Surtout la nuit, les travailleurs exerçant un métier les mettant en contact direct avec le grand public - sécurité, santé, commerce, transport - doivent composer avec un certain niveau de risque. Entre 2000 et 2010, quelque 130 personnes ont été tuées au Canada dans l'exercice d'une telle fonction, dont 27 chauffeurs de véhicules publics.

Le métier de chauffeur de taxi - en outre pénible, accaparant et mal rétribué - est sans doute le plus risqué. Il consiste notamment en ceci: faire monter derrière soi, aux petites heures du matin, quelques parfaits inconnus possiblement éméchés, peut-être agressifs, en route vers quelque coin perdu de la ville...

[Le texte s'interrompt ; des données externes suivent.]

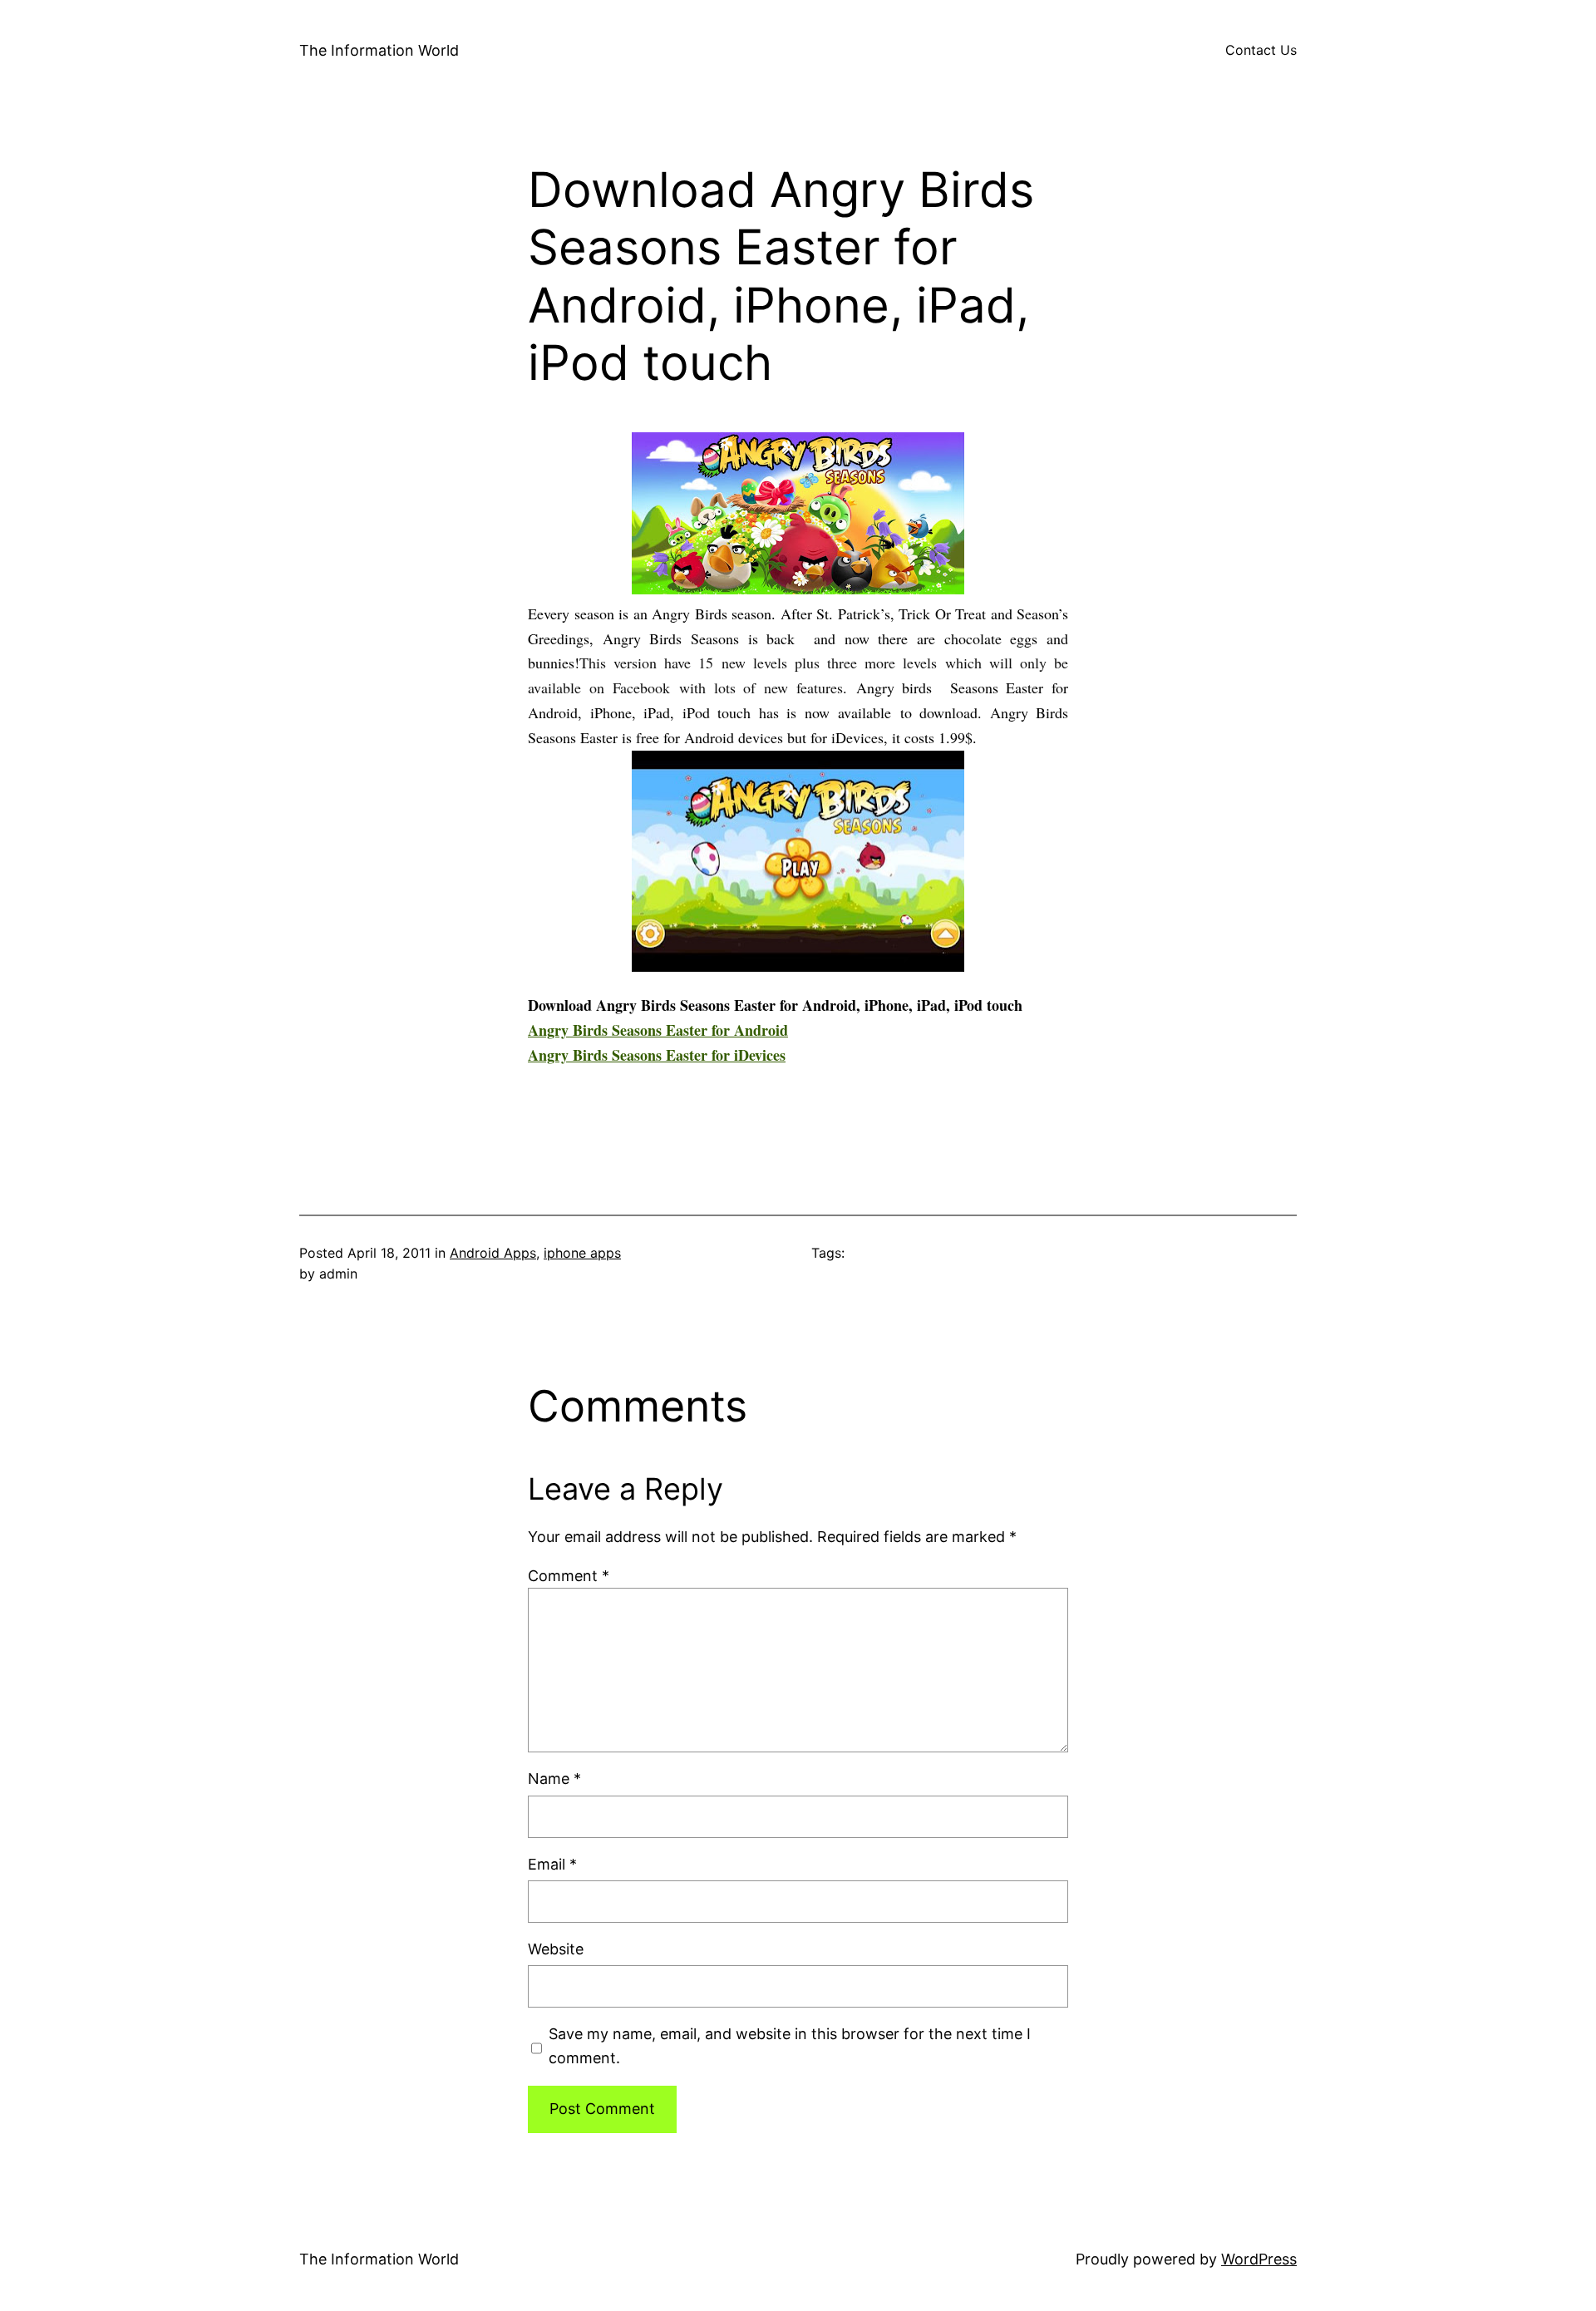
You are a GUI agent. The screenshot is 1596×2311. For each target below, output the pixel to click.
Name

Pour la plupart des gens, c'est la définition d'un cauchemar.

En 2009, la police de Montréal a fait le point sur cette situation après avoir constaté que, chaque année, entre 40 et 76 chauffeurs de taxi étaient victimes de vols qualifiés. Sondés à ce sujet, plus de la moitié d'entre eux ont jugé le métier peu ou pas sécuritaire. Presque tous (97%) ont rapporté avoir fait face à des refus de payer, ce qui, dans 20% des cas, a conduit à une agression physique.

C'est une situation de ce type qui aurait conduit à une altercation entre un chauffeur de taxi, Guercy Edmond, et un groupe de jeunes hommes. L'un d'eux a été grièvement blessé lorsque la voiture-taxi a roulé sur lui. Accusé notamment de voies de fait et de délit de fuite, Edmond a été remis en liberté provisoire, hier, alors que des dizaines de collègues entouraient le palais de justice pour exprimer leur solidarité.

***

Il est hors de question de juger ici le chauffeur de taxi. C'est le rôle de la justice. En outre, on en connaît fort peu sur l'affaire. Les vidéos horribles que tout le monde a vues n'en révèlent qu'un moment et un aspect, l'incident ayant apparemment débuté plus tôt, plus loin, à l'intérieur même de la voiture.

Quoi qu'il en soit, deux choses paraissent nécessaires.

Un, la police doit scruter le comportement des autres individus impliqués et déterminer s'il y a matière à accusations criminelles.

Deux, tous ceux qui ont un rôle à jouer dans l'industrie du taxi doivent travailler à renforcer la sécurité des 10 800 chauffeurs montréalais.

À la Société de transport de Montréal, on a investi 8,5 millions depuis 2005 (caméras, feux d'urgence, etc.) pour la sécurité des chauffeurs d'autobus, qui courent un peu les mêmes risques. C'est moins simple dans l'industrie du taxi, ne serait-ce qu'à cause du nombre de propriétaires. Et sans doute faudra-t-il imaginer des solutions nouvelles, spécifiques, adaptées.

Mais, chose sûre, c'est tout aussi nécessaire.